#### Problem statement:
Return the lines below that carry the word "computer".

#### Collected data:
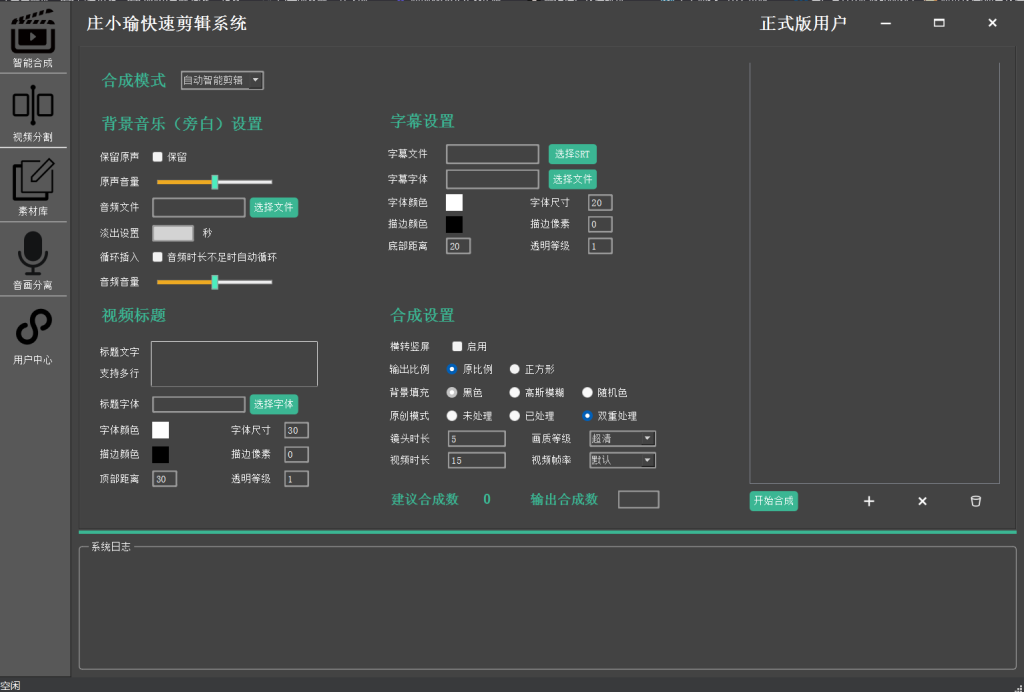Screen dimensions: 1024x692
Task: Select the 高斯模糊 background fill option
Action: point(515,393)
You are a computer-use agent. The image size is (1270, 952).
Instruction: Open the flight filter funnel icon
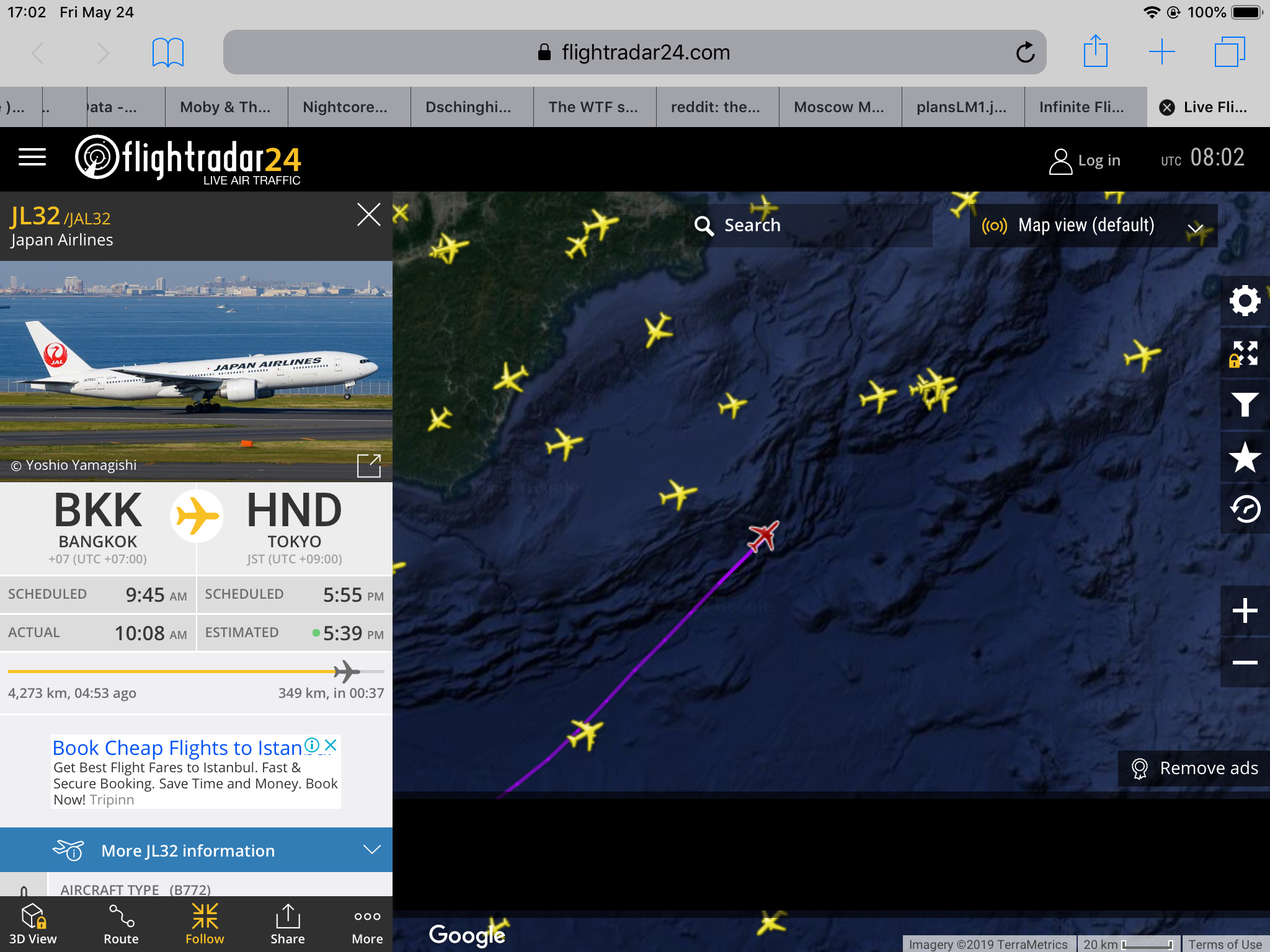click(x=1245, y=405)
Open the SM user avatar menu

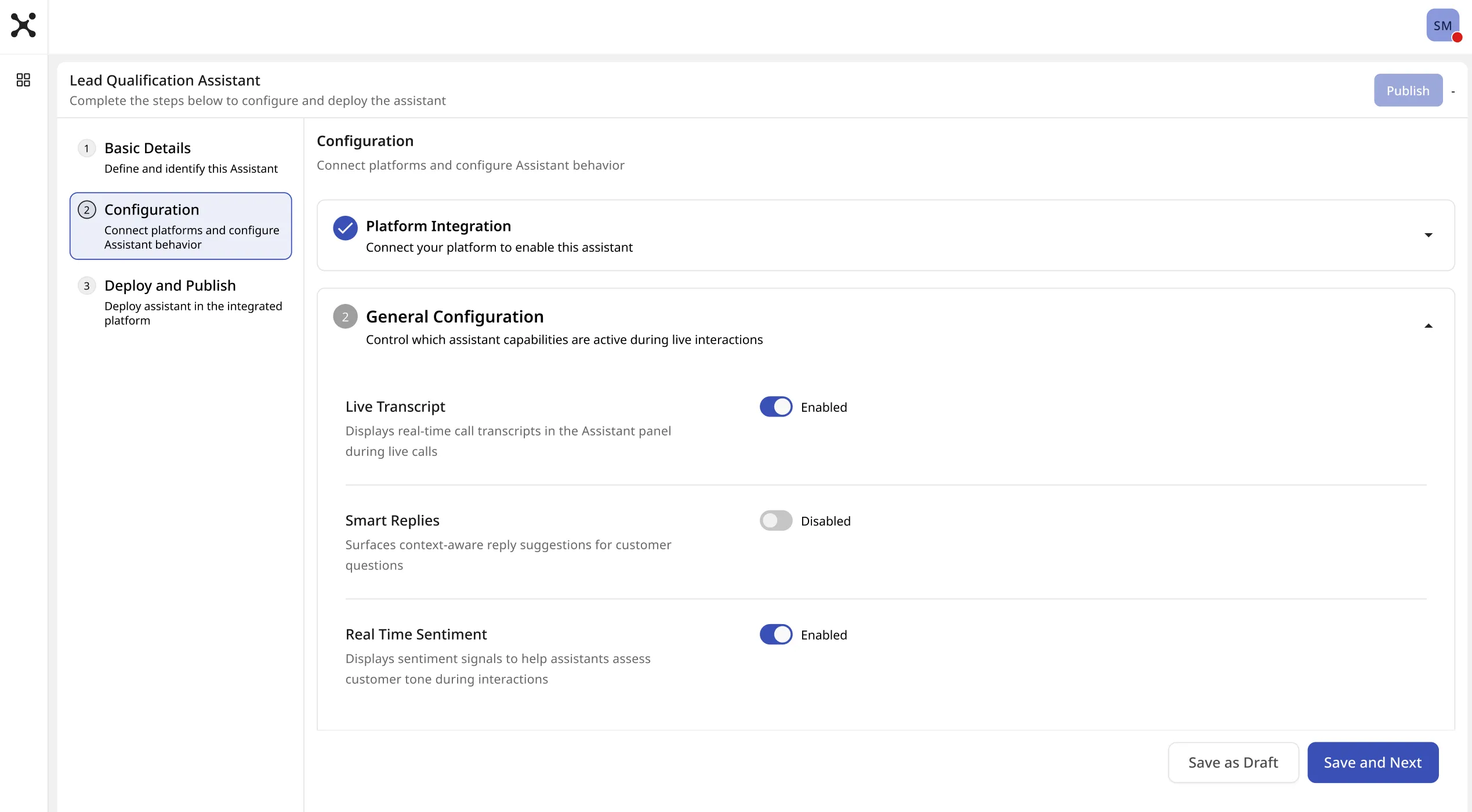(1442, 26)
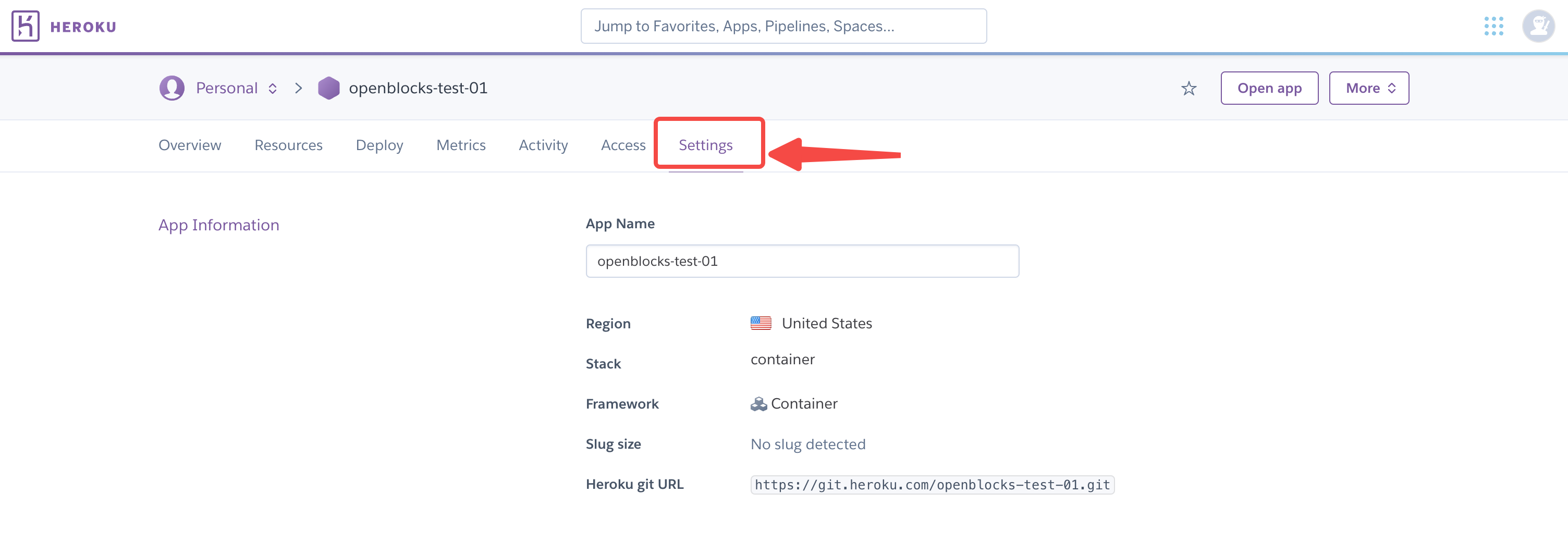Image resolution: width=1568 pixels, height=542 pixels.
Task: Focus the Jump to Favorites search box
Action: 783,26
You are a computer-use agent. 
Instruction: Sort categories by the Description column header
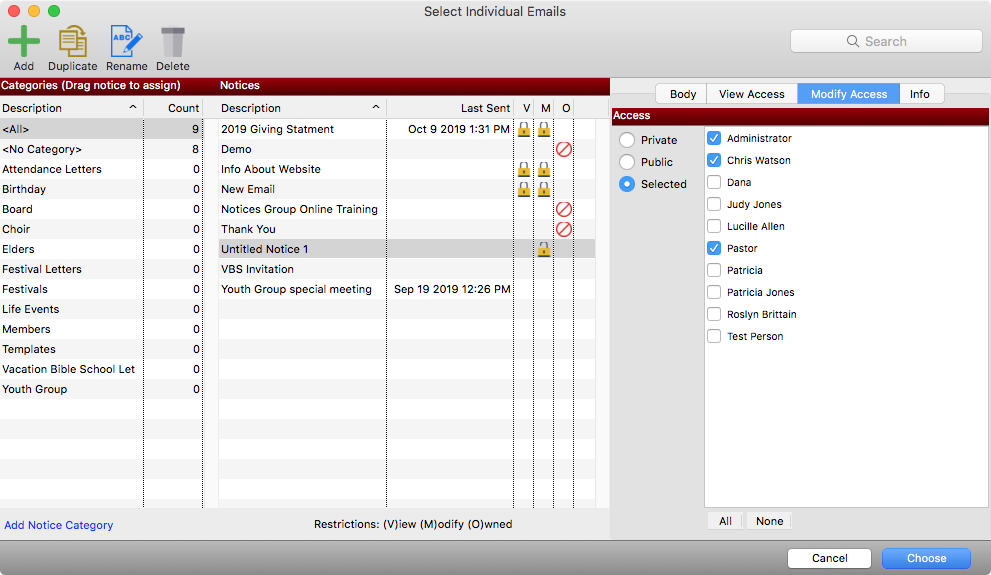pos(70,108)
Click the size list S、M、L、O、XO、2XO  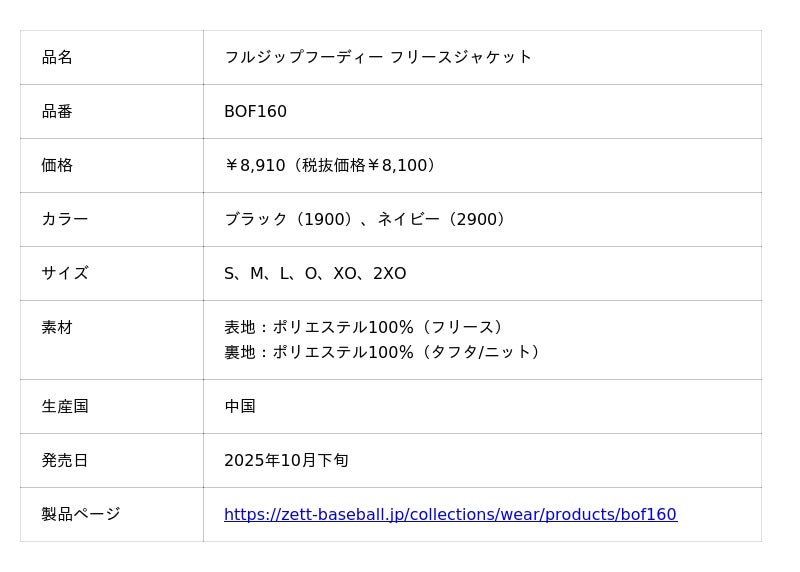[315, 273]
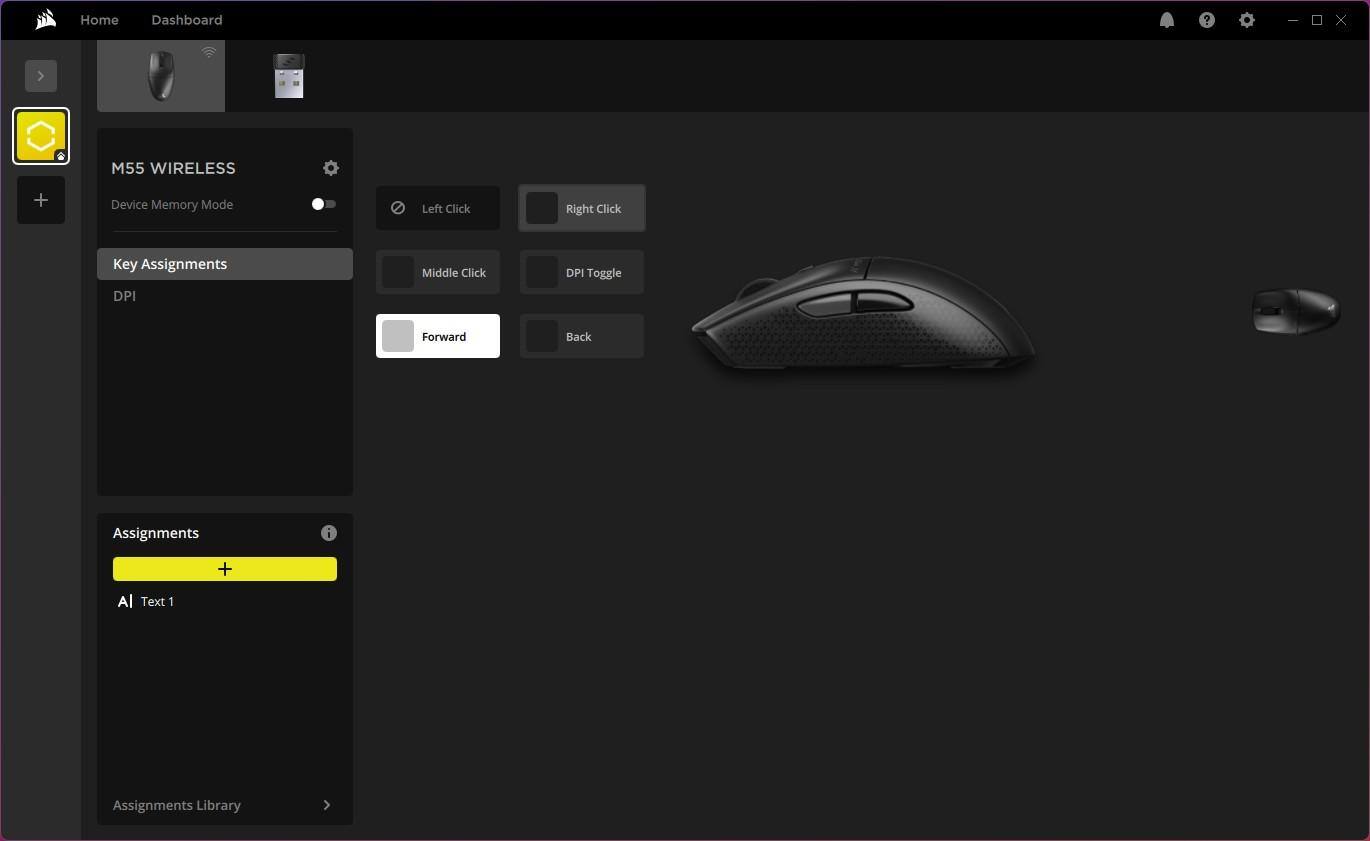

#### Response for this exercise:
You are a computer-use agent. The image size is (1270, 952).
You are a computer-use agent. 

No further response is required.